Esa elegancia impregna el libro entero, plagado de detalles que hacen la experiencia lectora vívida y real. “Sofía la oye bajar. Sus zapatos de tacón tienen un eco que rebota en las paredes y que la estremece. Las bolsas pesan y, cuando llega a casa, tiene la piel de la palma de las manos arrugada y roja como la de un bebé”. En esta precisión no abundan los adjetivos, porque la autora parece guardarlos y usarlos solo cuando vayan a ser perfectos, como en: “se deja guiar por la blancura ahuesada de las piedras”. Cada pieza del puzzle que es En las ciudades escondidas es perfecta y pulida, no solo por lo que contiene, sino también por lo que no contiene. Por ejemplo, la mayoría de los cuentos se desarrollan en un instante temporal difícil de situar. Podría ser hoy mismo, en los años noventa o en los setenta. Hay una ausencia casi total de móviles y tecnología, sobre todo en los relatos que hablan de la infancia, tal vez porque se refiere a una infancia pretérita o porque la niñez es intemporal o universal. En Incendio, el primero de todos, se puede sentir el ambiente de mi infancia, pero posiblemente es de ella que tiene casi diez años menos que yo. Al leerlo sentí mucha cercanía pero lo que más me convenció fue esa ausencia de nostalgia mal entendida, la ausencia de un “yo fui a EGB”. Tampoco contienen ese giro surrealista que tan de moda estuvo entre los relatos prefabricados para ganar concursos.

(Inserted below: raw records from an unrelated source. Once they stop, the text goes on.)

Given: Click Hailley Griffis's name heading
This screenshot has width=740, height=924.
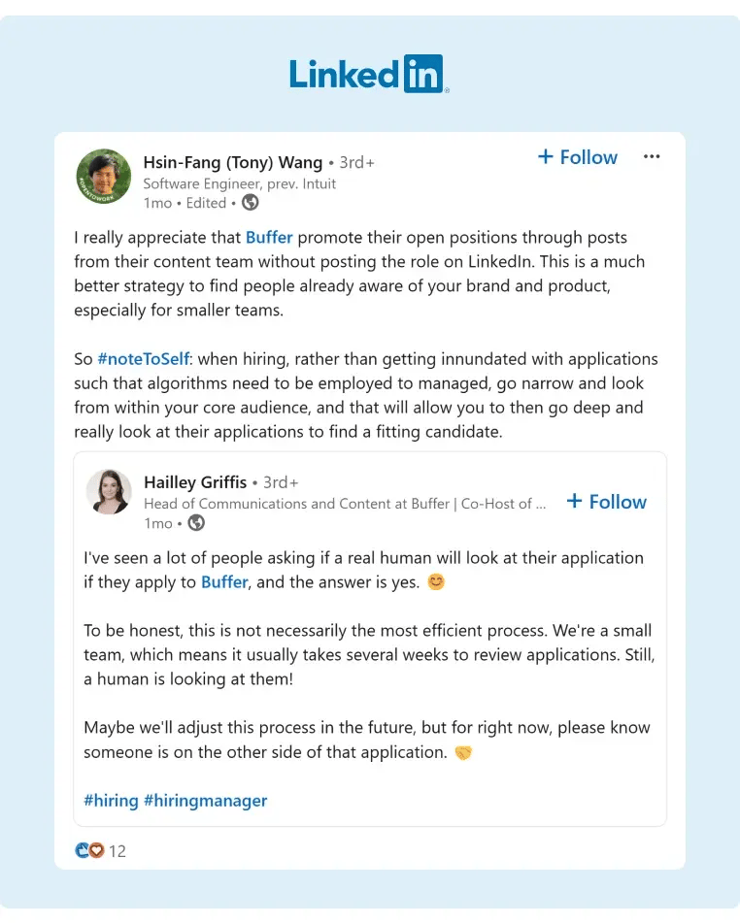Looking at the screenshot, I should coord(194,482).
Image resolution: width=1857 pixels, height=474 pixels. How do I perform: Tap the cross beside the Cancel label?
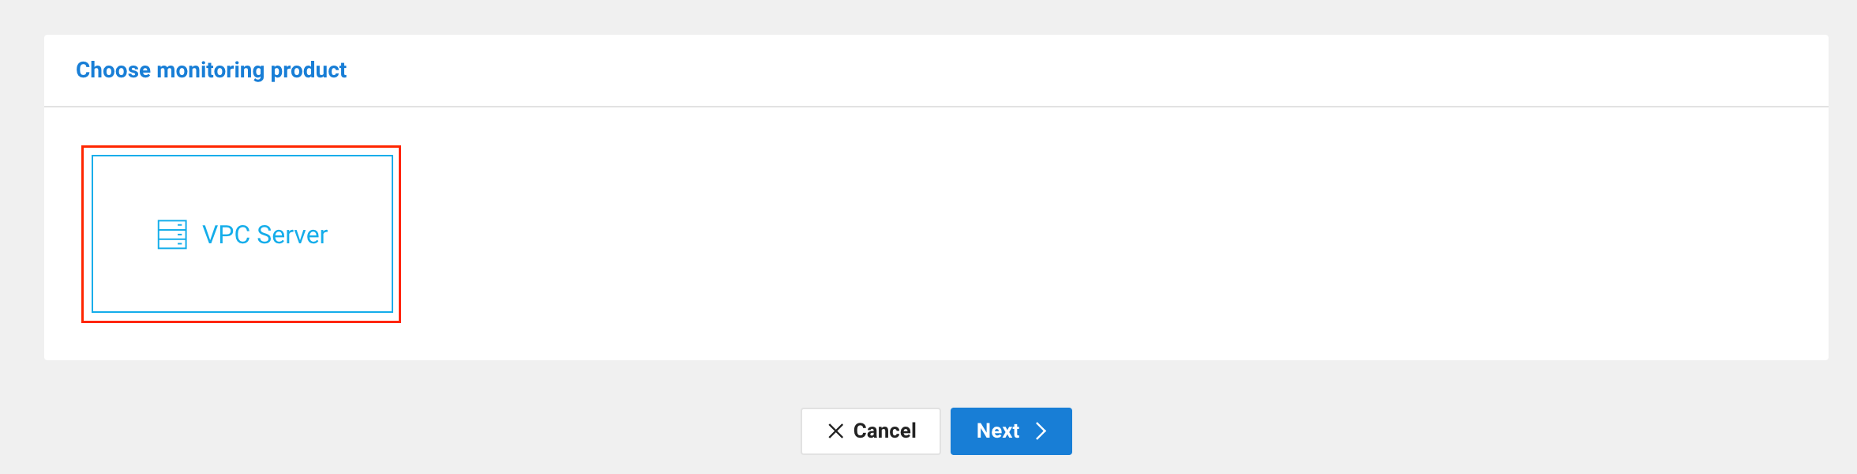coord(835,431)
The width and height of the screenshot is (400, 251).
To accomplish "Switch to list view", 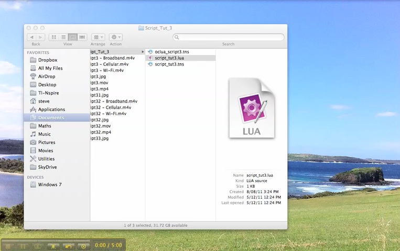I will [63, 37].
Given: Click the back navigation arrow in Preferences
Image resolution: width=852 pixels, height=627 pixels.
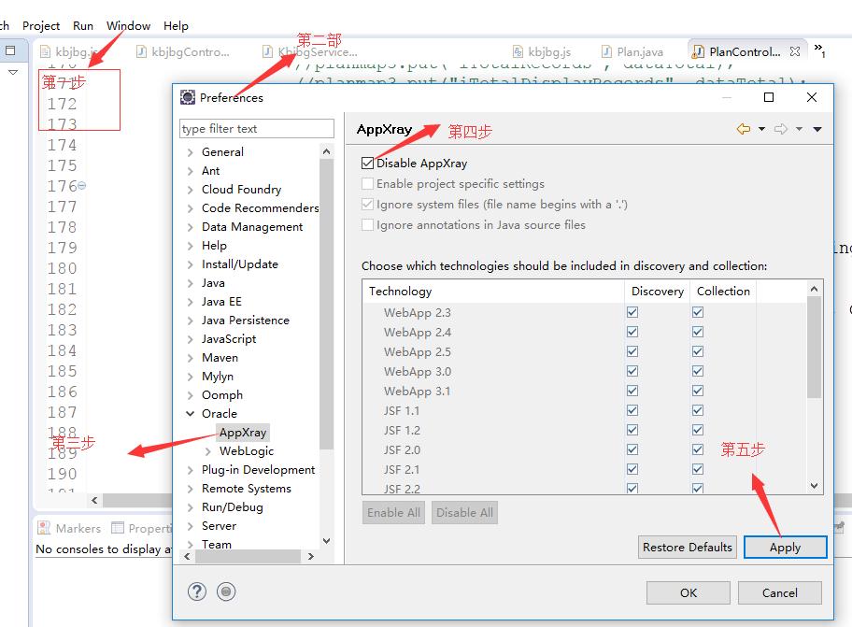Looking at the screenshot, I should click(743, 129).
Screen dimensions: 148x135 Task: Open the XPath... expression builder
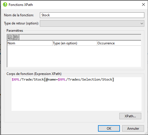[130, 116]
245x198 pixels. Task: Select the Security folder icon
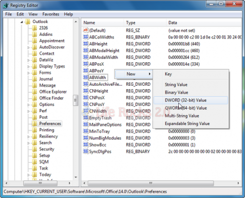click(34, 149)
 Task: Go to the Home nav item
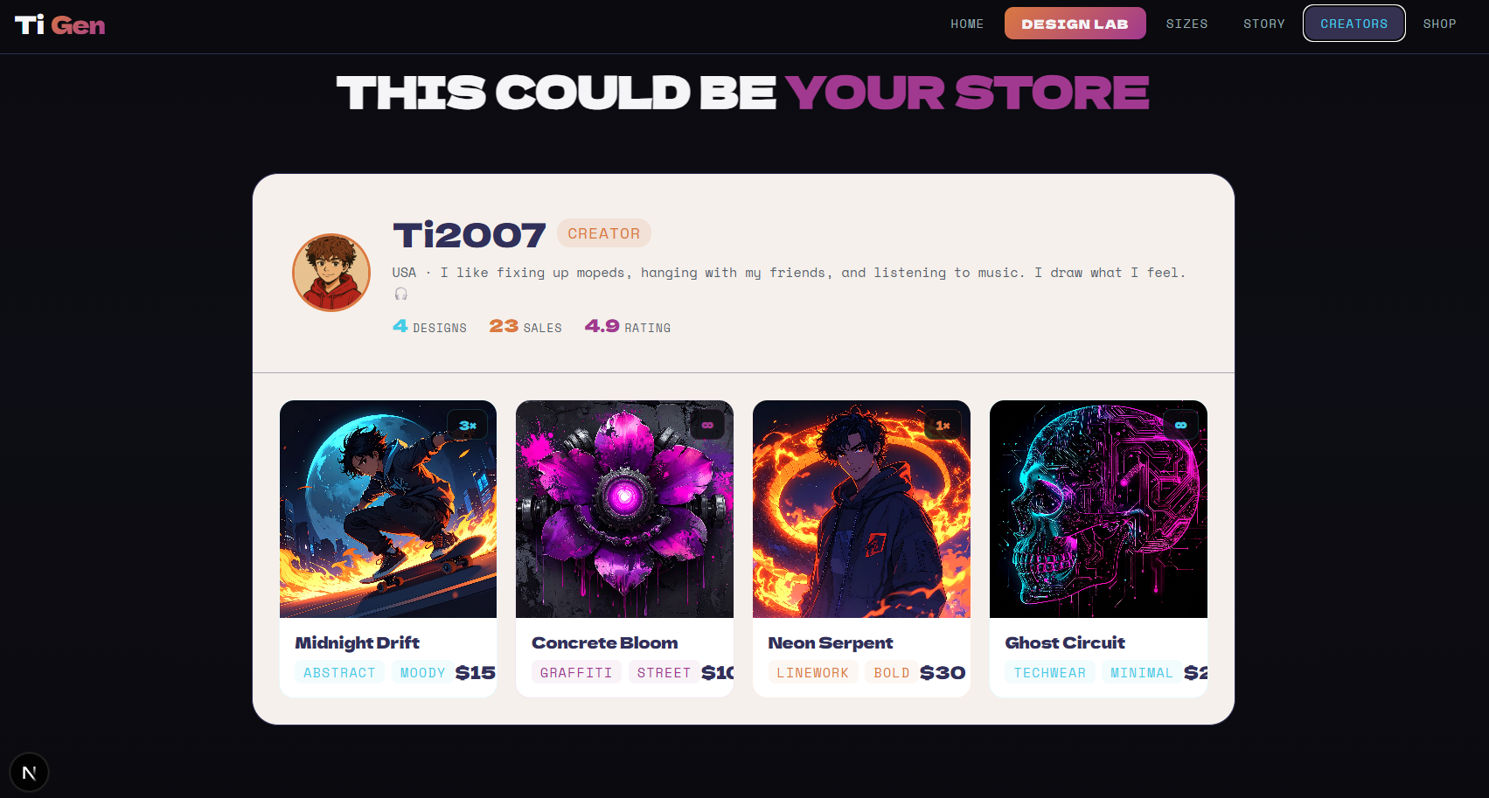click(967, 24)
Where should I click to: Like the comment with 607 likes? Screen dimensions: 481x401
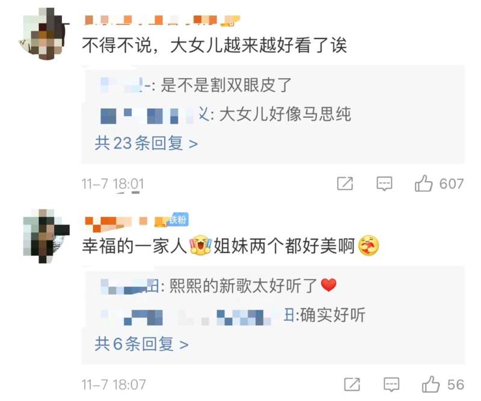point(424,183)
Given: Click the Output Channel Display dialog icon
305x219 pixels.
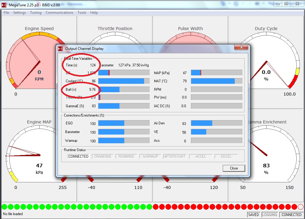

Por último, os dejo un consejo: es importante no leerlo del tirón. Cada relato deja su huella, hay que dejarlo madurar. Nos enseña que las vidas están compuestas de momentos, de escenas que pueden ser brillantes si se saben mirar aunque pertenezcan a una realidad anodina.
Cogí una galleta. Cada viernes, papá nos recogía en el camping e íbamos al hospital a verla. Le llevábamos flores silvestres, fresas diminutas que sabían a bosque y piedras de colores que encontrábamos en el río. Cuando entrábamos en la habitación, la abrazábamos y la cubríamos de besos. Tirábamos las flores de la semana anterior, llenábamos el vaso con agua del grifo y poníamos las flores nuevas, que ya empezaban a marchitarse y palidecer, como si estuvieran a punto de desaparecer.
En las ciudades escondidas (Editorial Rata, 2018) |Natàlia Cerezo | 184 páginas | 18.50€
A menudo, al leer una reseña, pienso: este libro me gustaría leerlo. Pero suele bastar una mirada a mi lista de lecturas pendientes para arrinconar ese pensamiento en el cajón de las buenas intenciones.
Esta vez no. Quiero leer este libro.